A restaurateur Sandra Gentil, também incluiu uma receita de caju em seu livro “Nova Cozinha Nordestina – a comida regional com um toque de classe” (Maltese, 1995). Pena que ela não tenha dado o crédito a autora da “Torta salgada de caju” (p. 26), uma criação da artista plástica Nice Firmeza. Nesse sentido, o livro organizado pela chef Liliane Pereira foi bem mais cortês com o que veio antes, nomeando um dos pratos de “Caju à Cione” (p. 25), uma homenagem à indústria do empresário Jaime Aquino, que na década passada fez um esforço de popularização da gastronomia do caju; esforço esse que tive a satisfação de conhecer quando almocei no “Restaurante do caju” da indústria de Aquino.

A história da torta de carne de caju, criada pela Nice, remonta ao início da década de 1970, quando ela foi abordada por freiras do convento das Josefinas, que lhe pediram um prato salgado para oferecer a uns padres que estavam em visita à paróquia do Mondubim. Ela não tinha carne em casa e resolveu aproveitar uns cajus que havia separado para fazer um doce.

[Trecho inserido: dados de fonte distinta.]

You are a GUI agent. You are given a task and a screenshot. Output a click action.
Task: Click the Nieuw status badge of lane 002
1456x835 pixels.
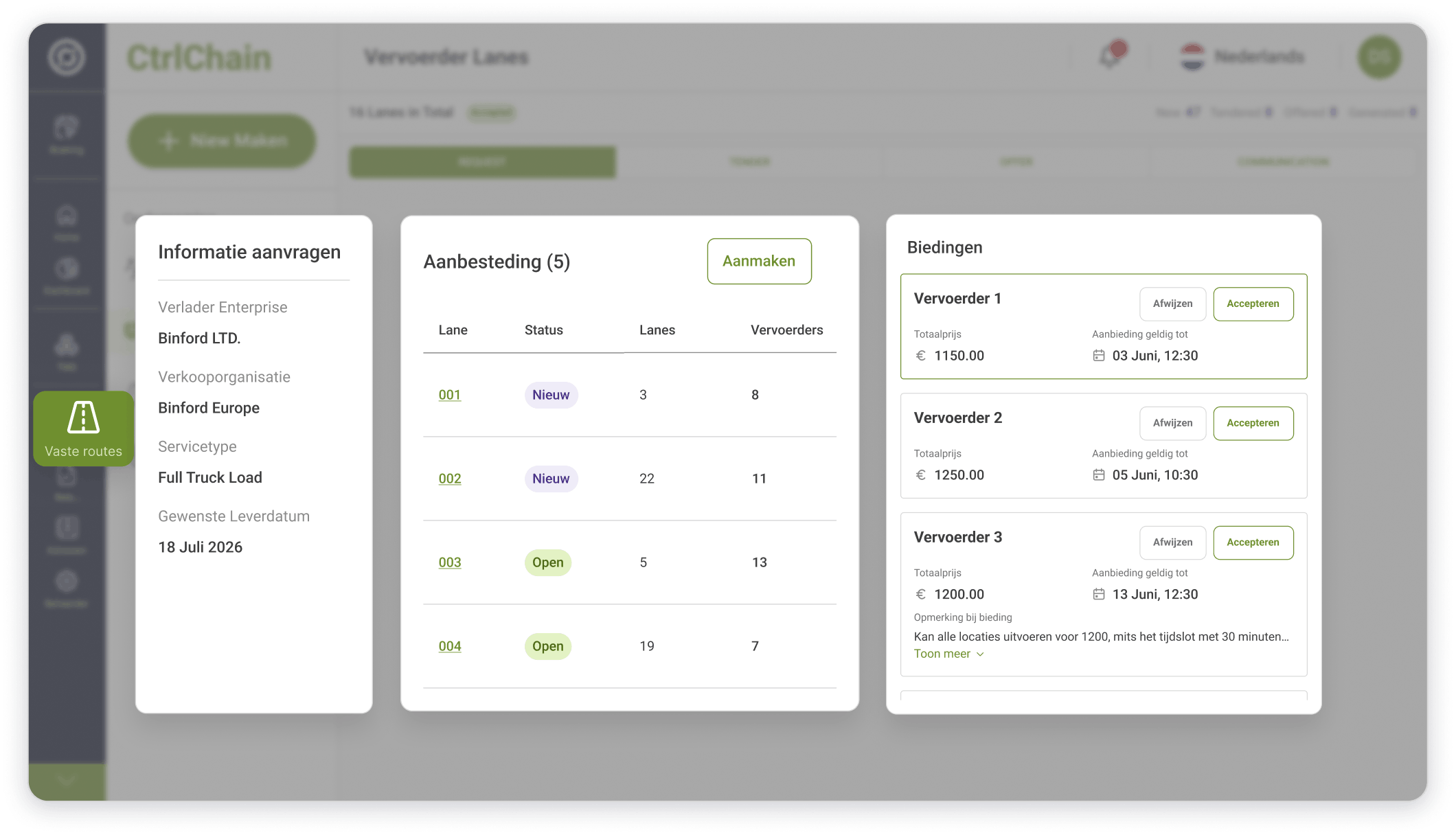(551, 479)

Tirou a pele de cada um, espremeu bem e preparou tudo com temperos de pratos salgados, como cebola, pimentão e tomate refogados no azeite com alho, mais cheiro-verde, sal e ovos.

Os padres acharam uma beleza e perguntaram onde a Nice tinha conseguido aquele camarão tão gostoso. No que ela respondeu: “o pé deles é lá em casa”. Os padres ficaram sem entender nada. Foi quando ela revelou que o que haviam comido era carne de caju. De lá para cá, muitas experiências voltadas à culinária do caju foram desenvolvidas, como a da parceria da Copan/Nutec, que chegou a fazer molho chutney, quetchup, picles e até farinha de caju para tomar com leite. Tenho a esperança de que algum dia essa riqueza faça parte dos nossos hábitos cotidianos.